BEGIN Recorded information
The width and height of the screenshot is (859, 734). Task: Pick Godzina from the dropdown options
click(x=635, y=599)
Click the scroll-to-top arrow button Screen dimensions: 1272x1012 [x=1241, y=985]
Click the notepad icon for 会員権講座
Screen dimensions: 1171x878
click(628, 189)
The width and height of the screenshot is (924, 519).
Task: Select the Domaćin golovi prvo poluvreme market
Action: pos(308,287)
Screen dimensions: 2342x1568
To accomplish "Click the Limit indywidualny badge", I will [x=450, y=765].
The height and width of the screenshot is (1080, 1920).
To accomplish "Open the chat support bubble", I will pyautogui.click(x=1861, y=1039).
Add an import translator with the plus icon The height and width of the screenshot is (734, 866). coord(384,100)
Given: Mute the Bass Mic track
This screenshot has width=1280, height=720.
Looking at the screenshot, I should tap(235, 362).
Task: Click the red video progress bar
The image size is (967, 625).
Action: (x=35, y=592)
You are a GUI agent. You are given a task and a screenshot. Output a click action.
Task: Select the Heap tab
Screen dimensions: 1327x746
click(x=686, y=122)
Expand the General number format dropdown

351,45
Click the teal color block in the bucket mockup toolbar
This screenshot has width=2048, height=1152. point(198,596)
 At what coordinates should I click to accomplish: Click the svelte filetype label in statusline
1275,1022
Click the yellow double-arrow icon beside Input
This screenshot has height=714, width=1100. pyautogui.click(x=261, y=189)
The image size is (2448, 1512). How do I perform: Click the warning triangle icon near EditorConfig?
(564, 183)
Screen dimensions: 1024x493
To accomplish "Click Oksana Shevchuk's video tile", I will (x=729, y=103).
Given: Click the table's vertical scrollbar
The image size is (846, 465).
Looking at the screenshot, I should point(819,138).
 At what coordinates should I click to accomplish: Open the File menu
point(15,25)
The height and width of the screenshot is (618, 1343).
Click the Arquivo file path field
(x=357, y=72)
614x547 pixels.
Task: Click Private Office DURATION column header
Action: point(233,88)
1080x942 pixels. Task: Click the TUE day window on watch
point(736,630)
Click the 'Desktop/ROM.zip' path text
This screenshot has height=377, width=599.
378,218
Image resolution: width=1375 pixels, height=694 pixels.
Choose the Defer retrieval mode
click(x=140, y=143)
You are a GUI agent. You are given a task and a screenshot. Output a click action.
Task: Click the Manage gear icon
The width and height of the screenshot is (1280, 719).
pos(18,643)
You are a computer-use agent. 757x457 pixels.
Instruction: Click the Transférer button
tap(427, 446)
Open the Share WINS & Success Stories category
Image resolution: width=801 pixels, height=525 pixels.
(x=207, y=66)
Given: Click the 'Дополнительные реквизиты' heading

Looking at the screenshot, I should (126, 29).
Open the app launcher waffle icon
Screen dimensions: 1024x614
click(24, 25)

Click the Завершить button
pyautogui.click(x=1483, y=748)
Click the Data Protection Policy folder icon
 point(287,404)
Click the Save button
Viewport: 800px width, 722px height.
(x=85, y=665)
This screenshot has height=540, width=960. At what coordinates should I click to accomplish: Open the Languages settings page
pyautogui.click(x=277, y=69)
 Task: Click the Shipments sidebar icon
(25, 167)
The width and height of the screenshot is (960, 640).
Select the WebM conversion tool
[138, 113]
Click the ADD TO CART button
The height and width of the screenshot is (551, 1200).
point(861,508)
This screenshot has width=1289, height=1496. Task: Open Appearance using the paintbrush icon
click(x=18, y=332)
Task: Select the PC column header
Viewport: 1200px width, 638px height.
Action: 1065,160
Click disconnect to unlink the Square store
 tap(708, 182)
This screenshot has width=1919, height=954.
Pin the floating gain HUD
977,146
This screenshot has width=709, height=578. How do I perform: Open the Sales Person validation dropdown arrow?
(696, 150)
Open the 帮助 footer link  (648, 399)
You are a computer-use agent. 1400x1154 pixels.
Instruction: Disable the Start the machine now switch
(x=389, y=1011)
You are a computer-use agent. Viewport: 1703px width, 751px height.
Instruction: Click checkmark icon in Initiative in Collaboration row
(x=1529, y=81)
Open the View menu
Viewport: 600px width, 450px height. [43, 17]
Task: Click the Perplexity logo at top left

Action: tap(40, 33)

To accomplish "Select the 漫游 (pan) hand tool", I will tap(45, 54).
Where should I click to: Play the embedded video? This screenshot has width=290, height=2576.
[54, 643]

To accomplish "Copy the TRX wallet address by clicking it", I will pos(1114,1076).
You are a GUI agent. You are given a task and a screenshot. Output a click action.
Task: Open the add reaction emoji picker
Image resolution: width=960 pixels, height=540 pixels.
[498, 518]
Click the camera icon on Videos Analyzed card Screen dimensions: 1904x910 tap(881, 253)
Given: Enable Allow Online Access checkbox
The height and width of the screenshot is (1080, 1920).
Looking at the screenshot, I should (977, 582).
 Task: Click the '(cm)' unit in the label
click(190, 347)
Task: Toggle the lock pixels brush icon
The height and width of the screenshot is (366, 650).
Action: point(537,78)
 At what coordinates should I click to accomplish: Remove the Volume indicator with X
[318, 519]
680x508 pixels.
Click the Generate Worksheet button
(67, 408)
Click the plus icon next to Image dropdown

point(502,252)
END Recorded information
How many lines in the rows above contain the string "label"? Reply with the number alone.

2